Post-evangelicalism describes, and proposes solutions for, many of the perceived shortcomings of modern evangelical Christianity. It is of obvious interest to us, therefore, and should be evaluated in some detail. Here I will simply mention some general areas of concern regarding its relation to more traditional forms of evangelicalism.
1. In what sense does this movement intend to be post-evangelical? Post-evangelicalism is to evangelicalism what, in many respects, post-modernism is to modernism. Just as the term post-modernism fixes ‘modernism’ as a particular historical and cultural state of affairs, so ‘post-evangelicalism’ appears to fix ‘evangelicalism’ as a particular historical and cultural movement. But, of course, post-modernism is also a very ‘modern’ phenomenon: modernism necessarily updates itself; it sloughs off the old restrictive skin, and for a while appears new and original again. In a similar way, post-evangelicalism does not simply leave evangelicalism behind. It may turn out to be no more than a modish dead-end. More likely it is symptomatic of cultural and intellectual changes that post-evangelicalism itself – insofar as such a self-conscious entity exists – only imperfectly understands. But in any case, evangelicalism, as a theological commitment to the person of Jesus and to the evangel, will always be up-to-date. Post-evangelicalism, in the end, will either prove to be only a renewal of evangelicalism or it will become something else entirely.
2. Post-evangelicalism presents both a critique of evangelicalism as a stifling and immature intellectual system and an alternative epistemology, one that is very suspicious of certainties. The question is whether it can offer, or even whether it intends to offer, a coherent theological and epistemological alternative to evangelicalism. The critique has opened up a new door for many disaffected evangelicals, but on the other side of the door are many different paths and it is not clear which, if any, of these paths is the ‘right’ one. If post-evangelicalism remains true to its post-modern proclivities, then the likelihood is that there will be no correct way to represent the truth about Jesus Christ in the world.

DATASET ENTRIES

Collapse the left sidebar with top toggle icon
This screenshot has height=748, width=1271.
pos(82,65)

==

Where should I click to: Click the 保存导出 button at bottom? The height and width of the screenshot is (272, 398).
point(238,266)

COMPLETE THE FOLLOWING
(A) Please reproduce the passage on post-evangelicalism word for word, from "2. Post-evangelicalism presents" through "in the world.".
(B) In the passage on post-evangelicalism, what is the movement's alternative epistemology very suspicious of?
(C) Condense the paragraph of the passage on post-evangelicalism that begins "2. Post-evangelicalism presents" into a short bulleted list that keeps its main points.
None of this work requires the data.

ACTIVITY ANSWERS
(A)
2. Post-evangelicalism presents both a critique of evangelicalism as a stifling and immature intellectual system and an alternative epistemology, one that is very suspicious of certainties. The question is whether it can offer, or even whether it intends to offer, a coherent theological and epistemological alternative to evangelicalism. The critique has opened up a new door for many disaffected evangelicals, but on the other side of the door are many different paths and it is not clear which, if any, of these paths is the ‘right’ one. If post-evangelicalism remains true to its post-modern proclivities, then the likelihood is that there will be no correct way to represent the truth about Jesus Christ in the world.

(B) Certainties.

(C)
- Post-evangelicalism critiques evangelicalism as a stifling, immature intellectual system and offers an alternative epistemology that is very suspicious of certainties.
- It is unclear whether it can, or even intends to, offer a coherent theological and epistemological alternative to evangelicalism.
- The critique has opened a new door for many disaffected evangelicals, but many paths lie beyond it, and it is unclear which, if any, is the "right" one.
- If it stays true to its post-modern leanings, there will likely be no correct way to represent the truth about Jesus Christ in the world.